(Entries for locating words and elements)
######

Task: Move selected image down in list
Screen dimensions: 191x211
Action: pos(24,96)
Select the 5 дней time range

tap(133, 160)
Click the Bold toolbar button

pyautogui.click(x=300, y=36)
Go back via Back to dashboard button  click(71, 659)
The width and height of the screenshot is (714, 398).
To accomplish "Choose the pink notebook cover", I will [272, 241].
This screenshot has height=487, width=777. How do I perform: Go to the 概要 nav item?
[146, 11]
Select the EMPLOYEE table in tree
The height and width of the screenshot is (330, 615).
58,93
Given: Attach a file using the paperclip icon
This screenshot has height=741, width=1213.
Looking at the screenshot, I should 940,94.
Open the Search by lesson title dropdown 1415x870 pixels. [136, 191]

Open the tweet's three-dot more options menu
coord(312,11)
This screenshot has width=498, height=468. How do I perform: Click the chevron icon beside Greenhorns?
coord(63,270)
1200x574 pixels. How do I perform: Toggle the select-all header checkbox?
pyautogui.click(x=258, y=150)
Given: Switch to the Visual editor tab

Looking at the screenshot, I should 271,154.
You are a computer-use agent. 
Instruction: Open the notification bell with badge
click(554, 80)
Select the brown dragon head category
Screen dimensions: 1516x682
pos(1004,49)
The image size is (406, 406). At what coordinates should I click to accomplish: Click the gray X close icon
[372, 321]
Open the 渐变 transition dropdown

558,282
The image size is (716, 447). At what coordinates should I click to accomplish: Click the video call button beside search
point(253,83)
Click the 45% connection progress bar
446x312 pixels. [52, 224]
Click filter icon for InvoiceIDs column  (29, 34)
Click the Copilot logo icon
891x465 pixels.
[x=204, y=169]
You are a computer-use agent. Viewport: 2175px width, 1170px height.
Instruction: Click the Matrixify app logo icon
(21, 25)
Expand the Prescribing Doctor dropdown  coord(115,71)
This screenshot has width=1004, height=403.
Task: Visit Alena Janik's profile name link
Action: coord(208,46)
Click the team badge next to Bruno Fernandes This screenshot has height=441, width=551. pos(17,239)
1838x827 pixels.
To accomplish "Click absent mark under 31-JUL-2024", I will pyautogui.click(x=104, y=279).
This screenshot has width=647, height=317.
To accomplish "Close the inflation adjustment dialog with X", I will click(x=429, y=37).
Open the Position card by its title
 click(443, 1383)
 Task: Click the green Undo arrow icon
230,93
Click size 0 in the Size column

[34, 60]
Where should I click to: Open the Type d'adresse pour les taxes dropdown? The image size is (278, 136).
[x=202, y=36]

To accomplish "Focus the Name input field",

######

* [Task directions] Could you reproduce the whole listing above line for line, leaving every character unchanged?

* [Written reply]
Task: Move selected image down in list
Screen dimensions: 191x211
Action: pos(24,96)
Select the 5 дней time range

tap(133, 160)
Click the Bold toolbar button

pyautogui.click(x=300, y=36)
Go back via Back to dashboard button  click(71, 659)
The width and height of the screenshot is (714, 398).
To accomplish "Choose the pink notebook cover", I will [272, 241].
This screenshot has height=487, width=777. How do I perform: Go to the 概要 nav item?
[146, 11]
Select the EMPLOYEE table in tree
The height and width of the screenshot is (330, 615).
58,93
Given: Attach a file using the paperclip icon
This screenshot has height=741, width=1213.
Looking at the screenshot, I should 940,94.
Open the Search by lesson title dropdown 1415x870 pixels. [136, 191]

Open the tweet's three-dot more options menu
coord(312,11)
This screenshot has width=498, height=468. How do I perform: Click the chevron icon beside Greenhorns?
coord(63,270)
1200x574 pixels. How do I perform: Toggle the select-all header checkbox?
pyautogui.click(x=258, y=150)
Given: Switch to the Visual editor tab

Looking at the screenshot, I should 271,154.
You are a computer-use agent. 
Instruction: Open the notification bell with badge
click(554, 80)
Select the brown dragon head category
Screen dimensions: 1516x682
pos(1004,49)
The image size is (406, 406). At what coordinates should I click to accomplish: Click the gray X close icon
[372, 321]
Open the 渐变 transition dropdown

558,282
The image size is (716, 447). At what coordinates should I click to accomplish: Click the video call button beside search
point(253,83)
Click the 45% connection progress bar
446x312 pixels. [52, 224]
Click filter icon for InvoiceIDs column  (29, 34)
Click the Copilot logo icon
891x465 pixels.
[x=204, y=169]
You are a computer-use agent. Viewport: 2175px width, 1170px height.
Instruction: Click the Matrixify app logo icon
(21, 25)
Expand the Prescribing Doctor dropdown  coord(115,71)
This screenshot has width=1004, height=403.
Task: Visit Alena Janik's profile name link
Action: coord(208,46)
Click the team badge next to Bruno Fernandes This screenshot has height=441, width=551. pos(17,239)
1838x827 pixels.
To accomplish "Click absent mark under 31-JUL-2024", I will pyautogui.click(x=104, y=279).
This screenshot has width=647, height=317.
To accomplish "Close the inflation adjustment dialog with X", I will click(x=429, y=37).
Open the Position card by its title
 click(443, 1383)
 Task: Click the green Undo arrow icon
230,93
Click size 0 in the Size column

[34, 60]
Where should I click to: Open the Type d'adresse pour les taxes dropdown? The image size is (278, 136).
[x=202, y=36]

To accomplish "Focus the Name input field",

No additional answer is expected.